Saturday 18 August 2018

[REVIEW] The Museum of Living Arts

The Museum of Living Arts (2018)
by Miihkali Tuominen and Thaumiel Nerub
Published by D-OOM Products
Low levels

The Museum of Bad Xerox Machines
Murderous statues and sordid experiments are to fantasy museums as giant rats in the basement are to fantasy pubs: they come with the territory, and they are not at all unexpected. If I heard there was a museum in the fantasy city my character was visiting, I would immediately prepare for strange disappearances and bloody murders. And surprisingly…

This LotFP scenario does it well. It takes the predictable premise and does something entertaining and imaginative with it. If there is good vanilla, this is good fantasy horror, missing the juvenile edgelordism found in many official LotFP releases. It still features plentiful gore and grotesque murder, but, if it can be said, it is all done tastefully. There is just enough of the tragic and otherworldly lurking inside the museum hall to make the horror underneath the not-so-innocuous surface feel interesting.
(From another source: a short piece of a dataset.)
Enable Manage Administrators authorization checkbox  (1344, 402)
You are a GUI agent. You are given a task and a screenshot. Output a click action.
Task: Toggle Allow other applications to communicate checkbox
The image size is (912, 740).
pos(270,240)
Much of the module revolves around the individual exhibits, and the central mystery of the place and the surrounding disappearances. The museum is a physically compact space (24 keyed areas split between two levels), but sufficiently labyrinthine, and divided into visitor areas and more restricted “staff only” zones. It offers good possibilities for infiltration and even reconnaissance – this is a dungeon the characters can visit by day and buy a ticket to look around unmolested! The exhibits are largely tricks/traps and inventive dungeon puzzles; they demonstrate a good sense of the macabre, and should be fun to deal with. There are occasional places where we get into LotFP’s tendency for lolrandom tables, but by and large, it is a nice, thematic dungeon revolving around (fairly modern and fairly high-concept) art. Creepy details like an interactive exhibit of stuffed demi-humans, or a secret arena where the owner pits his captives against each other in ridiculous costumes lend the place its character.
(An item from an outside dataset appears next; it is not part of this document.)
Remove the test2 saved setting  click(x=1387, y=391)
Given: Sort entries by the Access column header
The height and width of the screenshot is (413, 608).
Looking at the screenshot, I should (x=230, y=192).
Nine new monsters / NPCs are presented in a preliminary bestiary section, variations on familiar concepts which give them a sense of the uncanny. Silver-plated skeletons constructed from former victims which are both monster and treasure. Clay “limb studies” which choke you. Hairless sphinx cats which lurk on the perimeter of your vision, watching. These monsters are put to good use inside the module; they are integrated into the area descriptions fairly nicely.

The Museum of Living Arts looks and reads well. It has an underground DIY look mostly using overexposed stock art (that looks like metal zines run through a photocopier one time too many), and a breezy, light layout which would make it ideal for digest-sized printing. (The 40 pages could easily be condensed to 20 while remaining readable, but that’s a quibble.) The writing has a fairly good balance between style and functionality; I was happy with it. This is an amateur module in the best sense. It would make for a good Halloween one-shot, or it could come in handy if you need a creepy museum for a reasonably cosmopolitan city.
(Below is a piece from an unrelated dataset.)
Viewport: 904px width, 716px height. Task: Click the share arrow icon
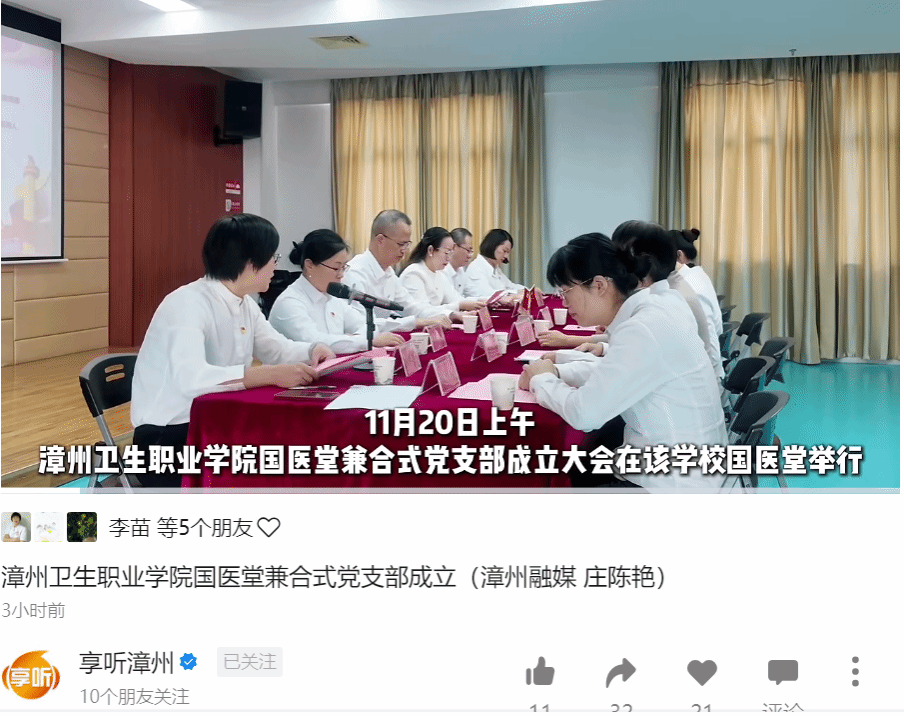(621, 673)
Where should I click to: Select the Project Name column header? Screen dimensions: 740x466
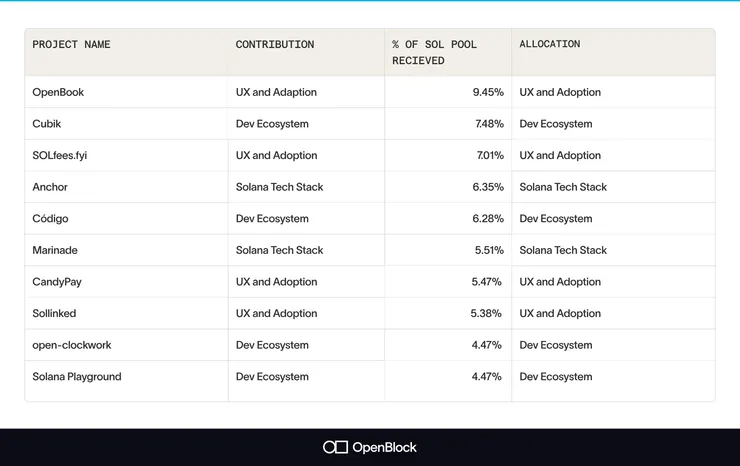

No playtesters are credited in this publication.

Rating: **** / *****


  1. hey, french new follower here

    kinda newbie in OSR : may i ask for a top 10 : setting/adventures ?
    (i'm familiar with the LotFP releases)

    1. Hi,

      I have never prepared a top-10 list, but here are a few old-school supplements I have found excellent:
      Stoneheart Valley: A module collecting some of the best Necromancer Games modules, particularly The Tomb of Abysthor, one of the best dungeons out there.
      Yoon-Suin: A feverish, exotic setting of slugmen, opium, sinful cities, and colourful Asian lands, mostly presented via random tables.
      Pod-Caverns of the Sinister Shroom: Small adventure with a focus on D&D's weird side. Also check out Demonspore if you liked it.
      Tomb of the Iron God: Classic first-level scenario. A good intro to D&D in general.
      Dolmenwood: Published through the Wormskin fanzine (and planned for omnibus publication), this setting re-imagines the English forest as an excellent, wondrous campaign setting.
      Secrets of the Wyrwood: Similar idea, different execution - a more faithful, creepy take on the faerie.
      Anomalous Subsurface Environment: Science-fantasy setting and megadungeon.
      Towers of Krshal: Another table-based setting, this is a very loose, very odd campaign idea set in a megacity ruled by intelligent differential engines. Would go well with the Into the ODD rules.
      The Red Prophet Rises: A sword&sorcery adventure location in the style of the first Conan movie.
      The Tomb of the Sea Kings: This is 1970s AD&D at its slightly silly, gameplay/puzzle-oriented best. Makes no sense, but it doesn't have to.
      Carcosa: Techno-magical, alien setting ruled by Mythos horrors, and ruled by savage customs. A bleak, depressing setting of dark sorcery, space aliens, and amoeboid horrors.
      The Hyqueous Vault: AD&D's tournament style shines through in a very meticulously designed and well-edited collaborative scenario.

      This is really off the top of my head - there has been a lot of excellent stuff in the last 18 years.

    2. Adding to that, I'd recommend Veins of the Earth.